Oh, yeah - all ATTC parts use timer0, always. And the reason is because it's the same on almost every part so we can share a huge portion of the code. Timer1 is all over the place on classic tinyAVRs. varies from a standard timer1 to a copy of timer0 to one of several wacky async things.

On mTC, there's a menu to select between a TCA, TCB or TCD, and which one when there are severak, and even to sacrifice micros and use the RTC (lets you keep time while sleeping)

On DxC, All TCA, TCB are supported timing sources, but that's it. The TCD is too powerful of a peripheral to waste on that and has too many variables that go into it's speed and is generally a shitty millis timer.
I'm overall not happy with how RTC millis came out on mTC which is why it's not an option on DxCore.

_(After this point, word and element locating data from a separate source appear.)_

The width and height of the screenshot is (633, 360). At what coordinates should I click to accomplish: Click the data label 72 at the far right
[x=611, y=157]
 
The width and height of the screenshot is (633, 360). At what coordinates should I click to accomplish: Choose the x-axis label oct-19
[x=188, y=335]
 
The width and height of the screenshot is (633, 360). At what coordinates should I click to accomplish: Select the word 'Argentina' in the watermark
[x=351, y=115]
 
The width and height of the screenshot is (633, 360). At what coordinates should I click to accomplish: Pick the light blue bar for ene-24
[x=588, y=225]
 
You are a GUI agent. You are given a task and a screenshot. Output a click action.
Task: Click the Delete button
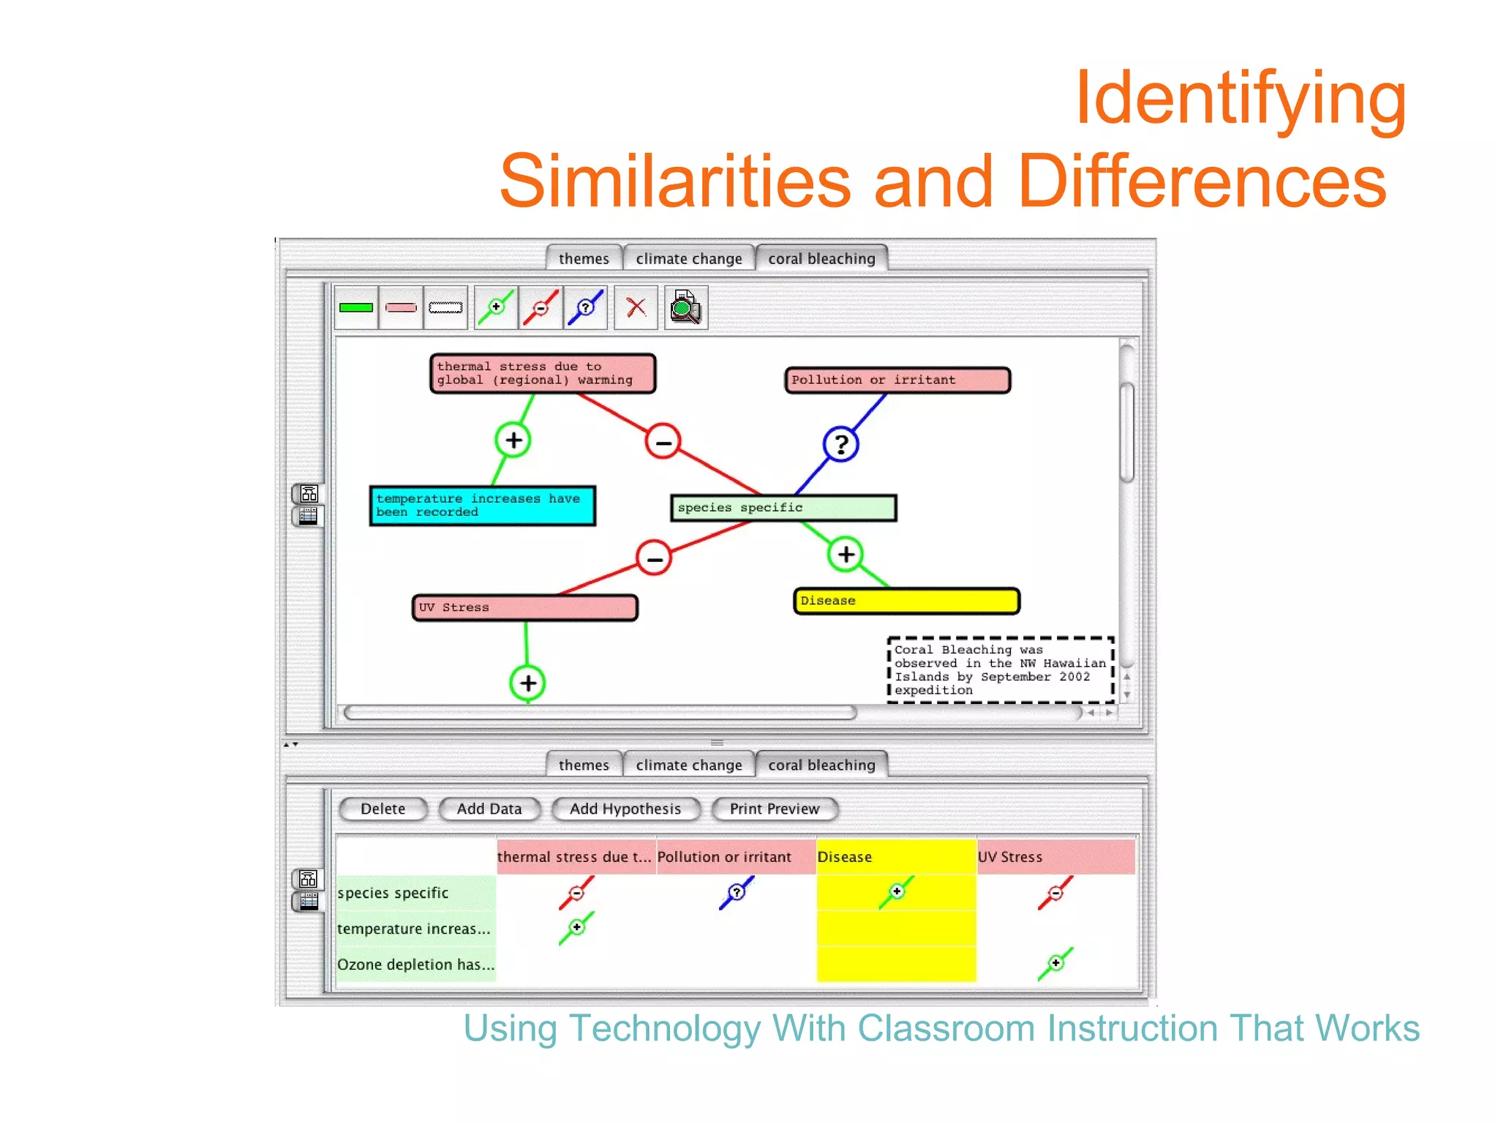383,809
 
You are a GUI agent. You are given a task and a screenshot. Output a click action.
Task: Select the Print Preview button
774,809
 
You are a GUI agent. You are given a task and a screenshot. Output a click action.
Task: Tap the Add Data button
489,809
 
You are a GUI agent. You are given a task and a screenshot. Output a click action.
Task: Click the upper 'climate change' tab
688,258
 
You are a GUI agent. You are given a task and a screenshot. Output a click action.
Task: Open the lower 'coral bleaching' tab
821,765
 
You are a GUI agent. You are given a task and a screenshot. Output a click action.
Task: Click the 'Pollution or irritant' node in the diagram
897,380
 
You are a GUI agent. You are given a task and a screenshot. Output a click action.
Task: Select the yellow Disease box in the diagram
906,601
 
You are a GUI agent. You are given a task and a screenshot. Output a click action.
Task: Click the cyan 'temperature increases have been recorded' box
482,506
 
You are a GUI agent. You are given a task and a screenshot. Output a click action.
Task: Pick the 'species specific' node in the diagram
783,508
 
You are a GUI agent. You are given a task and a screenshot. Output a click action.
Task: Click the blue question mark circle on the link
840,444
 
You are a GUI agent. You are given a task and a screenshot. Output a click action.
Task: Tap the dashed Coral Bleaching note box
999,670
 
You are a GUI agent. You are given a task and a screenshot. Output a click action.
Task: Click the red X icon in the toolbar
636,307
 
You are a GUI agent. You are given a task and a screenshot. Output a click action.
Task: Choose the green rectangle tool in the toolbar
356,307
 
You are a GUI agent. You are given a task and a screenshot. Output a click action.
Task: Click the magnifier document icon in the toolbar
685,307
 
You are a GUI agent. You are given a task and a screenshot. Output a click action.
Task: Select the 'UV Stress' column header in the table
1055,857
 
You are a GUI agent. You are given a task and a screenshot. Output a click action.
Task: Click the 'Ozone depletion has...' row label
415,964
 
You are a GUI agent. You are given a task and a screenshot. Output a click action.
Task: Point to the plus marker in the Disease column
897,891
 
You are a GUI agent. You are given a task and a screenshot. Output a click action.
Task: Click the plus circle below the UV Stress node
527,683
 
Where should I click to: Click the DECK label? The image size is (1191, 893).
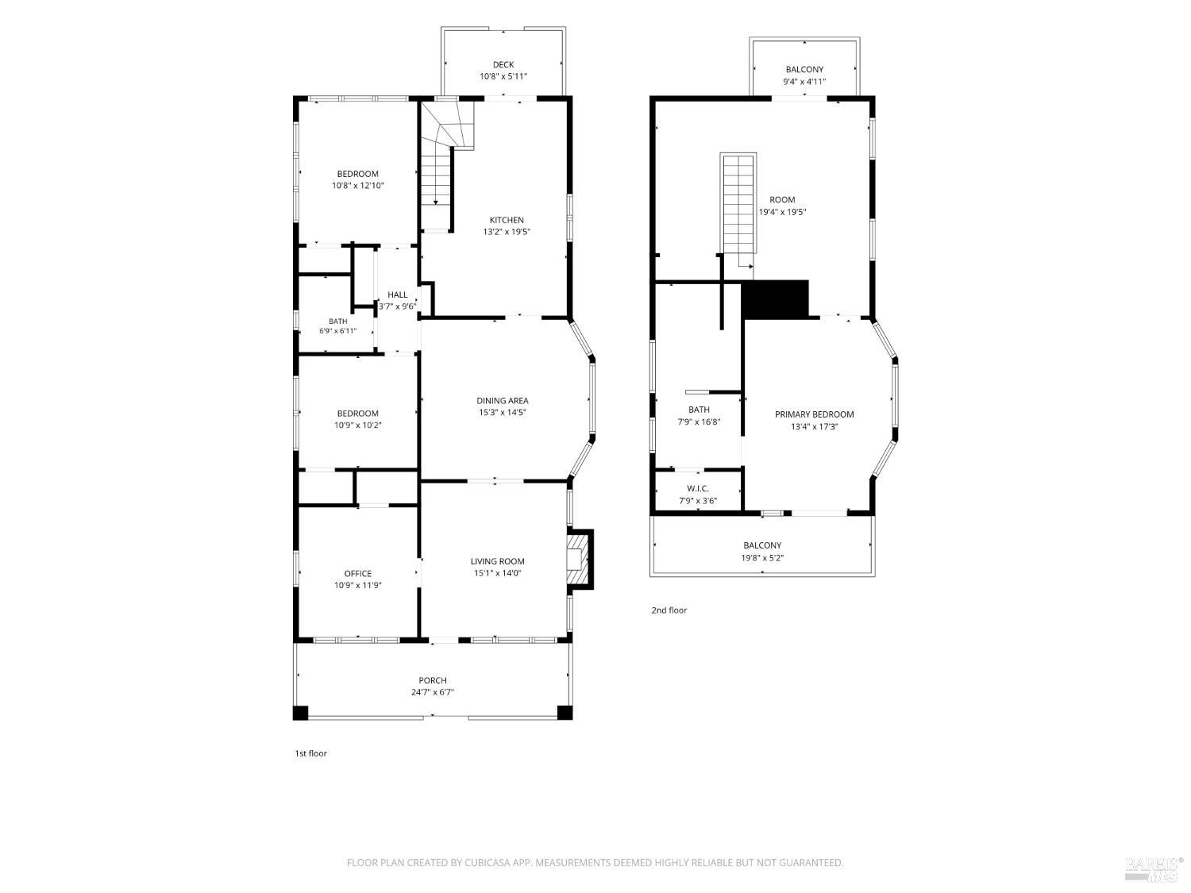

DxCore's only way of doing millis that keeps time during sleep, and "sleep for XX seconds" will be manually until I get SmeepLib released, which will let you use a TCA or TCB for millis, but provide methods that will enter sleep with periodic awakening, during which we increment a wake count and leave in place flag that says return to sleep. Meanwhile in other ISRs (ie, the one you use to wake from sleep) you clear that flag. Either way when the ISR exits, execution resumes from the point when it went to sleep, which then checks the "wake up" flag and either returns to sleep, or corrects millis for the time spent in sleep, and then either resumes user code. User defined ISRs used to wake may choose not to set the wake flag if it decides the interrupt was spurious. And there are a shitload of corner and edge cases. For better or worse, sleep is simpler on classic AVRs. It;s much less well featured, but that makes it much simpler.